Aim » Extract every line of text from the material below verbatim, omitting the pictures.

Material for this task »

** START **

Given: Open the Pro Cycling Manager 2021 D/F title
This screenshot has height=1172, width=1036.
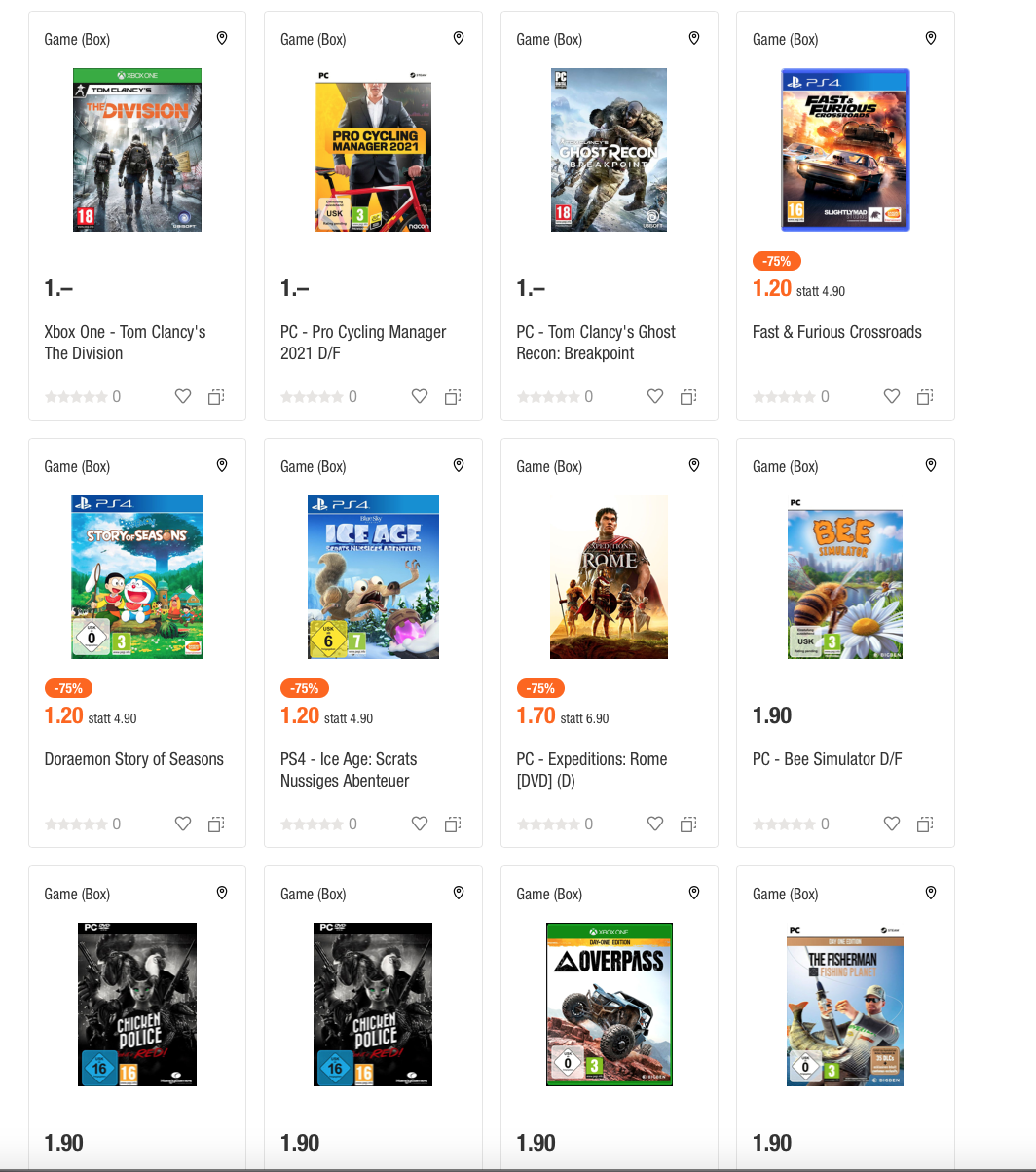Looking at the screenshot, I should tap(362, 343).
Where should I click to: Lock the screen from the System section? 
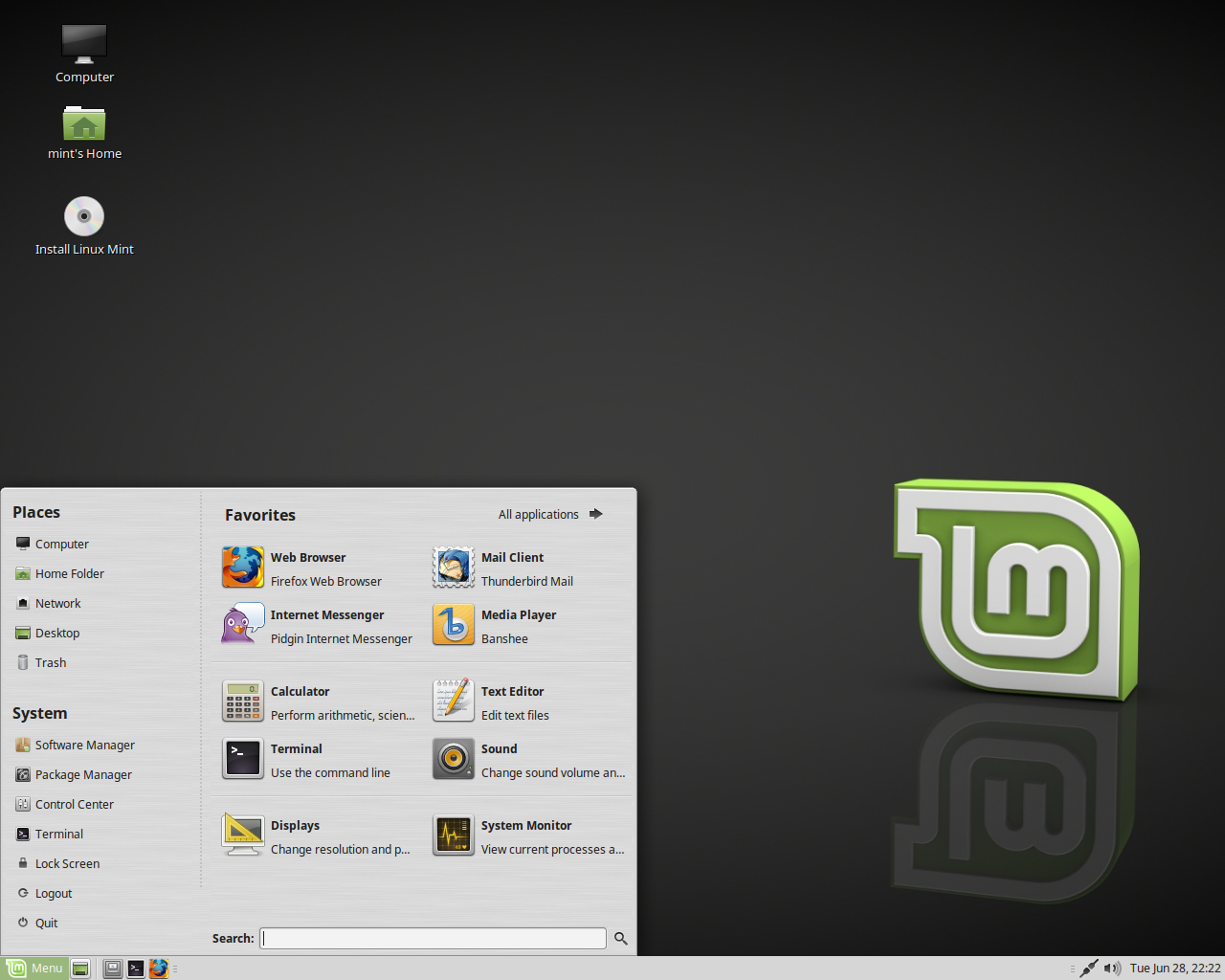(x=67, y=862)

** END **

Written solution »
Given: Open the Pro Cycling Manager 2021 D/F title
This screenshot has height=1172, width=1036.
Looking at the screenshot, I should tap(362, 343).
Where should I click to: Lock the screen from the System section? 
(x=67, y=862)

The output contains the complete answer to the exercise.